Ending the triple lock risks pushing another 700,000 into hardship at a time when living costs are soaring to eye-watering levels. People older than 85, renters and single women – all already more likely to struggle to afford basic essentials – could bear the brunt of the policy.
“The Conservatives will pay an eventual price at the polls,” said Dennis Reed, director of campaign group Silver Voices.
“The Conservative government has made a rod for its own back by whipping its MPs to vote against the interests of their older constituents.
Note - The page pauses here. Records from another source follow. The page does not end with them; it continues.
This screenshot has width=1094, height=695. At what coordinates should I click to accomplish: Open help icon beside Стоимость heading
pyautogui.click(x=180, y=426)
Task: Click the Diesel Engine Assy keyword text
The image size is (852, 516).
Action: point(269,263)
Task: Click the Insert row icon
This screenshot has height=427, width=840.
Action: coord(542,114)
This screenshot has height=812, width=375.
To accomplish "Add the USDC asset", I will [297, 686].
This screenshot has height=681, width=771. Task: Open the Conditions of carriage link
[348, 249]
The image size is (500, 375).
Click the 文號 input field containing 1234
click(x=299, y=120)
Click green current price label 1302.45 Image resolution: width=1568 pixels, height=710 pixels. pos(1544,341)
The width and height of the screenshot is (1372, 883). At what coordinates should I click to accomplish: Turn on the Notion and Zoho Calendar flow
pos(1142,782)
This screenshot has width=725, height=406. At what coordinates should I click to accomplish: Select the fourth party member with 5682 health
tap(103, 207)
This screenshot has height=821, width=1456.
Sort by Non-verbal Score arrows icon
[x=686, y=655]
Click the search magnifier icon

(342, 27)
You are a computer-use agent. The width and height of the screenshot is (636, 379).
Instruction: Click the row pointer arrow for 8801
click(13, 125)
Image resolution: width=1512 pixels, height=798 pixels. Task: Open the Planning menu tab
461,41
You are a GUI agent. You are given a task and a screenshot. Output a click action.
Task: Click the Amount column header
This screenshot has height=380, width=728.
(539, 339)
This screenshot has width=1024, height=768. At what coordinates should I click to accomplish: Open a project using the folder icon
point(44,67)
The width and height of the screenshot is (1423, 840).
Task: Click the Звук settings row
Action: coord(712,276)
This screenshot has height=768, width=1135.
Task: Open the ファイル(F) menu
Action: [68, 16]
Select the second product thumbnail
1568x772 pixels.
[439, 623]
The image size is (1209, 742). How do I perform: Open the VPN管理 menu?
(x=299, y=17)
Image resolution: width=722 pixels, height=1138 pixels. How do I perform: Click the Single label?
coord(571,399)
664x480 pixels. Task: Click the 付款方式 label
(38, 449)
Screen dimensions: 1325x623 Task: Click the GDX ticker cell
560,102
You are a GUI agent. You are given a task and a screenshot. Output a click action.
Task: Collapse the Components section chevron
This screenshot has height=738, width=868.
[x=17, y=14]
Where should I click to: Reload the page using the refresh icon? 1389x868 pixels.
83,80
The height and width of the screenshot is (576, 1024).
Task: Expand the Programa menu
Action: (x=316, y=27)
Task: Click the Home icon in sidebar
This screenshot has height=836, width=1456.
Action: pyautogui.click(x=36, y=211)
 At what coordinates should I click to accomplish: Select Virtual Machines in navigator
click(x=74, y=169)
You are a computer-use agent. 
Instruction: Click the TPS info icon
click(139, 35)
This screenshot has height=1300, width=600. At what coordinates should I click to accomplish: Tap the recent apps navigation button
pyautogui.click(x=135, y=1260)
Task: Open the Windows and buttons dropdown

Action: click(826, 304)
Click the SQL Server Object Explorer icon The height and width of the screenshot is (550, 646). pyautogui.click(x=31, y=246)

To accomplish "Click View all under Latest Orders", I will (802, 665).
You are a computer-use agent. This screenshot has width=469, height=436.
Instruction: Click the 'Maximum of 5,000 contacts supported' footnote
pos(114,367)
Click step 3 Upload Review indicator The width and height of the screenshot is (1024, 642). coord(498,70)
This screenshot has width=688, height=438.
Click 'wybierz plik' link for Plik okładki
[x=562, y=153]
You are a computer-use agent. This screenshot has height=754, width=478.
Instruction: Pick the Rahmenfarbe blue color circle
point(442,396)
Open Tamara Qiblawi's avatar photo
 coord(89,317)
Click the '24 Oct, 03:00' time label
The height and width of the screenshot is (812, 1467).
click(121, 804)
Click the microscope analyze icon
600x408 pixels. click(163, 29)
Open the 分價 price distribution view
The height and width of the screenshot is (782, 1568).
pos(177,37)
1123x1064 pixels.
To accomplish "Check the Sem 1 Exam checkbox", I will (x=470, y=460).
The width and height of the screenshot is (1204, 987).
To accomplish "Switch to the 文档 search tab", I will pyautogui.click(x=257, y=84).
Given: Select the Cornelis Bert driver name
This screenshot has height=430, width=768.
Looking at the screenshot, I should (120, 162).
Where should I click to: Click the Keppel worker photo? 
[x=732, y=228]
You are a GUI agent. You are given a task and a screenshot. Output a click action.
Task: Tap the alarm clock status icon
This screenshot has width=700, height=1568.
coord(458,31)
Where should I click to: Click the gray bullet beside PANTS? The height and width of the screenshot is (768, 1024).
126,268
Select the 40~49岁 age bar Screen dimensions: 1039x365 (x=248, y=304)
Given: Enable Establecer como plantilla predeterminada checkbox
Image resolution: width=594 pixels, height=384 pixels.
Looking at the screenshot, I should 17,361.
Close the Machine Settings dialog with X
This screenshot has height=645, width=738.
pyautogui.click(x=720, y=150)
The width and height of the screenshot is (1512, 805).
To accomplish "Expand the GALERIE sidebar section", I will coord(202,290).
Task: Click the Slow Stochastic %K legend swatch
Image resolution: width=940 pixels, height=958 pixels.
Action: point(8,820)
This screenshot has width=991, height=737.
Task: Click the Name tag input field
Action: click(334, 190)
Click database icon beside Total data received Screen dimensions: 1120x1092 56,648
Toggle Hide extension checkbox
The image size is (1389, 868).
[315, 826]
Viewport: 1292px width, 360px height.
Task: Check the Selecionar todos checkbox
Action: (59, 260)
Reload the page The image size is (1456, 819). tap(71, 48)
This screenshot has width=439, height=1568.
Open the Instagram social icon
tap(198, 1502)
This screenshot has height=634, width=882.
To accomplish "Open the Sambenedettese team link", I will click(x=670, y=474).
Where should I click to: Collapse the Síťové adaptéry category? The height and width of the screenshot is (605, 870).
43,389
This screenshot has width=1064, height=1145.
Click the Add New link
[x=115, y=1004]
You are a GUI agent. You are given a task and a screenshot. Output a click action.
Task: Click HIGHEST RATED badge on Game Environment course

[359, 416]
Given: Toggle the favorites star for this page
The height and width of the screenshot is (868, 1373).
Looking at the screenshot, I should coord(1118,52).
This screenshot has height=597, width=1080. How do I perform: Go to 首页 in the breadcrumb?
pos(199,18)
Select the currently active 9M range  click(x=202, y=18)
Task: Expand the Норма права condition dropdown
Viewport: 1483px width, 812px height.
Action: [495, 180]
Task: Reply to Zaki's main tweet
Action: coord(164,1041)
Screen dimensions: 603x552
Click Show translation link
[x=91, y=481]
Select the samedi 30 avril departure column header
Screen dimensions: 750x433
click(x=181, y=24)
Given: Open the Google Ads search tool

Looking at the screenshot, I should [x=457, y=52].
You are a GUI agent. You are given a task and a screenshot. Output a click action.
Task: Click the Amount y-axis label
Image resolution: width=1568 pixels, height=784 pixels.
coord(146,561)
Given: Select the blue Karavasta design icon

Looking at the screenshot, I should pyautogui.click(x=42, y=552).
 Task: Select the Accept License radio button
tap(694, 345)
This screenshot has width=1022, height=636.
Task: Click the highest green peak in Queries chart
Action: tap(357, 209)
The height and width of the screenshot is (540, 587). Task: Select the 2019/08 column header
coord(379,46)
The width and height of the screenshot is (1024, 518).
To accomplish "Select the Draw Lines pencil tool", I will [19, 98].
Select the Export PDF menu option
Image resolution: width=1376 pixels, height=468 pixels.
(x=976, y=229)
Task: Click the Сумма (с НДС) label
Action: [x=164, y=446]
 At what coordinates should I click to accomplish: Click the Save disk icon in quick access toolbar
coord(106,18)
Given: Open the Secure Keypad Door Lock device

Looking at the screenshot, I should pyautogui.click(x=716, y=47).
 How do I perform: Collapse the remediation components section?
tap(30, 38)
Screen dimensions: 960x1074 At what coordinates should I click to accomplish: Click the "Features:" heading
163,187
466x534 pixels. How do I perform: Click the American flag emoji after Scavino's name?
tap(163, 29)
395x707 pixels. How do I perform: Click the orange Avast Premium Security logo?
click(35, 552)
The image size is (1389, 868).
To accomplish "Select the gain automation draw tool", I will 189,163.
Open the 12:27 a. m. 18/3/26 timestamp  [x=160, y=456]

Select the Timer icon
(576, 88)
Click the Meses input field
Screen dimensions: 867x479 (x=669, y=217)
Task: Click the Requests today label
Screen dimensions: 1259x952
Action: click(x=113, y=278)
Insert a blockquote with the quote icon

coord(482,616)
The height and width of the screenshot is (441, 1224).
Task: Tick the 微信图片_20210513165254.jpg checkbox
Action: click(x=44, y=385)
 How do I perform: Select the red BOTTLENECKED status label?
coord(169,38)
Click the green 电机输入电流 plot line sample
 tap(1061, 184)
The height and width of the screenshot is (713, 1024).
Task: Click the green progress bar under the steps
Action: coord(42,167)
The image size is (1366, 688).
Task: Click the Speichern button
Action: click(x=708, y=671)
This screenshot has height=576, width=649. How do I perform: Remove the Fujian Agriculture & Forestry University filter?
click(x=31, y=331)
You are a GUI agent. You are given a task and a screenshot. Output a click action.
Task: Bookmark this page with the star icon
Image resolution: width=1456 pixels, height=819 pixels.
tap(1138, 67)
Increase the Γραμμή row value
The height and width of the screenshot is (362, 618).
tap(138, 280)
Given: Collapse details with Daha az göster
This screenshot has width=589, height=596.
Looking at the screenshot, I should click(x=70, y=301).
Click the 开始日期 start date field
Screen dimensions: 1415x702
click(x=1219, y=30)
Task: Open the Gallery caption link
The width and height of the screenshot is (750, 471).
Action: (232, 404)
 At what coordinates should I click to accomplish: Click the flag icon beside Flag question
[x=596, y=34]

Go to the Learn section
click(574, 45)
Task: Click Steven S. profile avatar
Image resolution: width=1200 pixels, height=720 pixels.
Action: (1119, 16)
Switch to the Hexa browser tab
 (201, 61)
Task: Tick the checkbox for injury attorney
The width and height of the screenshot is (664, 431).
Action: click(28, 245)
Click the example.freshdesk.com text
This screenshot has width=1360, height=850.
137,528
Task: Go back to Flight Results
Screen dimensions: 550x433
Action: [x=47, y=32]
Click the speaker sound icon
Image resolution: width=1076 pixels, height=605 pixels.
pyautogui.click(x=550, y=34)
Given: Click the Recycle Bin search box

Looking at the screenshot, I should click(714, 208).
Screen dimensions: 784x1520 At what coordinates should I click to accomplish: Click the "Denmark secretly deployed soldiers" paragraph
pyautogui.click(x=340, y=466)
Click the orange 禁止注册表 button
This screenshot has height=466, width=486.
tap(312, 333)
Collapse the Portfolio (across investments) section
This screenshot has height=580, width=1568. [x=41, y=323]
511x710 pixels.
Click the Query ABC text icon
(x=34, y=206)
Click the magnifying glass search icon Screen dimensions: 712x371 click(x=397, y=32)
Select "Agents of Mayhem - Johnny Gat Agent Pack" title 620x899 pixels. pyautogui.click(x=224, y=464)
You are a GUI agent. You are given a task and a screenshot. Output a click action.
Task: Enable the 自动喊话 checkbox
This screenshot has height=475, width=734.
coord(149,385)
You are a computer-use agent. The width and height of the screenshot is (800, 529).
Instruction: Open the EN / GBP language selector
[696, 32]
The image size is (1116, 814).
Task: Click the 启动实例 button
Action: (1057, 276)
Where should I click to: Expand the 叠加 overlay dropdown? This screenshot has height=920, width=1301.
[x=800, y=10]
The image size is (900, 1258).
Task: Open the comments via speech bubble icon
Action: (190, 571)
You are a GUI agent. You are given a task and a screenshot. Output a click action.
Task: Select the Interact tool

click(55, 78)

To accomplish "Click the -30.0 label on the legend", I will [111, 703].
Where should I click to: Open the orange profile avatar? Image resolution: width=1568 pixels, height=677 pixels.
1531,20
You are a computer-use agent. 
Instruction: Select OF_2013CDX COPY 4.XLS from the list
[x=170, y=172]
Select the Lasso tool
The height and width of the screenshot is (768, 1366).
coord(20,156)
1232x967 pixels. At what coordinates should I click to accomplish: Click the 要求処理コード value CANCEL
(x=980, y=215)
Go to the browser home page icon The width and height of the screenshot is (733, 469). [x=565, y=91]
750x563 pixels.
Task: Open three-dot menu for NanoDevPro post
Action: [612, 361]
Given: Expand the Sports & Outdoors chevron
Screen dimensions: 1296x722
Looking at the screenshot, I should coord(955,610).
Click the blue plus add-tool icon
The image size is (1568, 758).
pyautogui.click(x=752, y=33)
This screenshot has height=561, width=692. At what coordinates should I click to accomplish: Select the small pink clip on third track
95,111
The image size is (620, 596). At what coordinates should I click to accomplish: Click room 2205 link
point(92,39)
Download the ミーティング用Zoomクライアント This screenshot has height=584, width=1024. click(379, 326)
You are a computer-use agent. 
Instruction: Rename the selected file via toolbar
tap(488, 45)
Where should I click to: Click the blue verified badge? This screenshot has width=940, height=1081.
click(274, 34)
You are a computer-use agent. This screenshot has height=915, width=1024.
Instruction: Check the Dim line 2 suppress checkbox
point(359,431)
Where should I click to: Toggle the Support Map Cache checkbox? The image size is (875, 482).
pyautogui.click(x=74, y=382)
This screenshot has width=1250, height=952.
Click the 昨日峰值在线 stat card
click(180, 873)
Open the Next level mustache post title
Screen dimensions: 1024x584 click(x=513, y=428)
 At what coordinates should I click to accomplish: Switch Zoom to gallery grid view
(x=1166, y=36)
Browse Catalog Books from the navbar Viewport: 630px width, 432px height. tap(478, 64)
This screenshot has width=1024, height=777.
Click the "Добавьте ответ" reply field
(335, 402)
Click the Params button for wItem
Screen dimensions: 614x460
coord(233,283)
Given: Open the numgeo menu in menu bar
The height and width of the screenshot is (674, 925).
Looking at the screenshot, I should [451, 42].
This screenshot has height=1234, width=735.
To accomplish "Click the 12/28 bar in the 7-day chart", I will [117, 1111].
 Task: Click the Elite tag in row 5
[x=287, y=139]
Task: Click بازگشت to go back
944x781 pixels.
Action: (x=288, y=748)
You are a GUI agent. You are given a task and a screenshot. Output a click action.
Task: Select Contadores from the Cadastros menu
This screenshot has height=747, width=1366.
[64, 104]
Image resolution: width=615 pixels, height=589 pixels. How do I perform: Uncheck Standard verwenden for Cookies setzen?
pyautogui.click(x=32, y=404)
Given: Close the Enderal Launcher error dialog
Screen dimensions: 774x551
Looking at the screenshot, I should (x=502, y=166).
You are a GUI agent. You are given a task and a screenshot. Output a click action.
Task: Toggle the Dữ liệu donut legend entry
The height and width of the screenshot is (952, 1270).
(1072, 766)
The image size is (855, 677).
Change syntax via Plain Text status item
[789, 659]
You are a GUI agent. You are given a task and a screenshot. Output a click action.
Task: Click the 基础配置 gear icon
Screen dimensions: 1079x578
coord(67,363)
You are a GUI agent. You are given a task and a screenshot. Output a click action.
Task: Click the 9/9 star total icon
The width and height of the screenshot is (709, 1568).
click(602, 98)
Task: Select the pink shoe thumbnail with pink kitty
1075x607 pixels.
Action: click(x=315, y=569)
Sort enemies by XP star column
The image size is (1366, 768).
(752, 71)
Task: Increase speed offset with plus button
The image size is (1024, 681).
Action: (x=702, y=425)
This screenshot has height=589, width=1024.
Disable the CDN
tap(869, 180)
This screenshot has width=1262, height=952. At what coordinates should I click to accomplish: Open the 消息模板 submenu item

The combination of the cost-of-living crisis and this broken manifesto pledge will throw hundreds of thousands more pensioner households into poverty over the coming year.”
Coffey came under fire for suggesting the government had to choose between spending on the young and spending on older people.
“I reject the presentation of this issue as a source of intergenerational tension or unfairness because we all have an interest in ensuring there is a decent state pension in future,” Jonathan Reynolds, Labour’s shadow work and pensions secretary, said.
It is “more of a triple let-down than a triple lock”, he added.
If the policy is made permanent as some fear, the impact would accumulate over time meaning UK state pensions would decrease by around £700 per year by 2050, according to Trades Union Congress research.
Some opposition MPs and campaigners previously urged the government to amend the figure down from an eight per cent increase rather than scrapping the rule entirely, even just for a year.
But when ministers succeeded in passing the bill, former shadow chancellor John McDonnell said in the Commons: “Are we really having a row in this House about robbing pensioners of £2.75 a week? I just find it unbelievable that we can even contemplate that.”
The Lords amendment was tabled by Baroness Ros Altmann, a Conservative peer and former pensions minister.
“Three hundred MPs voted with the government to put more pensioners into poverty,” she said. “Don’t they understand how low our state pension is and how many elderly people rely on this for most or all their income?
“Telling people in their 90s who can’t afford heating it’s just for one year doesn’t help,” she added.
How does the UK state pension compare to other countries?
The UK’s state pension levels compared to average earnings is one of the lowest of all advanced economies in the world, according to the Organisation for Economic Co-Operation and Development.
It replaces just 29 per cent of average earnings for someone after retirement, compared to a 59 per cent average across all countries studied. The data does not take into account private pensions, which many older people also receive income from.
Countries including Austria, Luxembourg, Portugal and Turkey all pay their pensioners at least 90 per cent of the counties’ average earnings.
The government spends 4.7 per cent of GDP on state pensions in 2019, less than half what France and Finland spend.